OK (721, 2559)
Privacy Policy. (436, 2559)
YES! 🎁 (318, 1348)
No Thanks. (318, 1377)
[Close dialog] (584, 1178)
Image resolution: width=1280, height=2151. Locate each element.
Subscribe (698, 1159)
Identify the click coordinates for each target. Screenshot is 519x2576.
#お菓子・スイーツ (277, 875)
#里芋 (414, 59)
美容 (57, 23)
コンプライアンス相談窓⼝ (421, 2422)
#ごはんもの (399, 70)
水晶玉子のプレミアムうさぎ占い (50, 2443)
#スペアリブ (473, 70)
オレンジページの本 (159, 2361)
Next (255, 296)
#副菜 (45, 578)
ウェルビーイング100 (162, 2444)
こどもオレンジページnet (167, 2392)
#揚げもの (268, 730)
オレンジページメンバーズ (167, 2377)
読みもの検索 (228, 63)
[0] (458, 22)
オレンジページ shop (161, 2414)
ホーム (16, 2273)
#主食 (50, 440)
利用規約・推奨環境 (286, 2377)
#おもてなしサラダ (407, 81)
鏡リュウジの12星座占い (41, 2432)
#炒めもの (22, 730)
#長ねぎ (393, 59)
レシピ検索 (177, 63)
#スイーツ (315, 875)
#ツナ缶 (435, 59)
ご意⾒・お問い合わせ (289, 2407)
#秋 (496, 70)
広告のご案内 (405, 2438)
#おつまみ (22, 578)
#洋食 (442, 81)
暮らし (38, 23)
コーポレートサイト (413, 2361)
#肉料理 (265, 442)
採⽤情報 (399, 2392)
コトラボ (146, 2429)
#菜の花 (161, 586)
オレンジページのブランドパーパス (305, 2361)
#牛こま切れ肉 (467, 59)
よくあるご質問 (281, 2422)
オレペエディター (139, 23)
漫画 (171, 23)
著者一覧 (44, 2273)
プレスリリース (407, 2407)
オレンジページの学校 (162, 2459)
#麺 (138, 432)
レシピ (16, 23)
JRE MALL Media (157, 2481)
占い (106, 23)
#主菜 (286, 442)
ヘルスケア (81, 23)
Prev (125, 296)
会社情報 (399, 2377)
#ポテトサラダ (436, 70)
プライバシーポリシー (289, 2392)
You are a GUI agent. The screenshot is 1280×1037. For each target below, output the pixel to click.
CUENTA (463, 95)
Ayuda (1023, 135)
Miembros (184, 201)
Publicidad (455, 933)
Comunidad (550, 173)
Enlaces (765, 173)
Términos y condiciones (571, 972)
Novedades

——————

* Problem statement: Emit only the final stretch of the records: the line containing "オレペエディター (139, 23)" through the end, each line exactly as it stands.

* Response for this exercise:
オレペエディター (139, 23)
漫画 (171, 23)
著者一覧 (44, 2273)
プレスリリース (407, 2407)
オレンジページの学校 (162, 2459)
#麺 (138, 432)
レシピ (16, 23)
JRE MALL Media (157, 2481)
占い (106, 23)
#主菜 (286, 442)
ヘルスケア (81, 23)
Prev (125, 296)
会社情報 (399, 2377)
#ポテトサラダ (436, 70)
プライバシーポリシー (289, 2392)
You are a GUI agent. The screenshot is 1280×1037. For each target below, output the pixel to click.
CUENTA (463, 95)
Ayuda (1023, 135)
Miembros (184, 201)
Publicidad (455, 933)
Comunidad (550, 173)
Enlaces (765, 173)
Términos y condiciones (571, 972)
Novedades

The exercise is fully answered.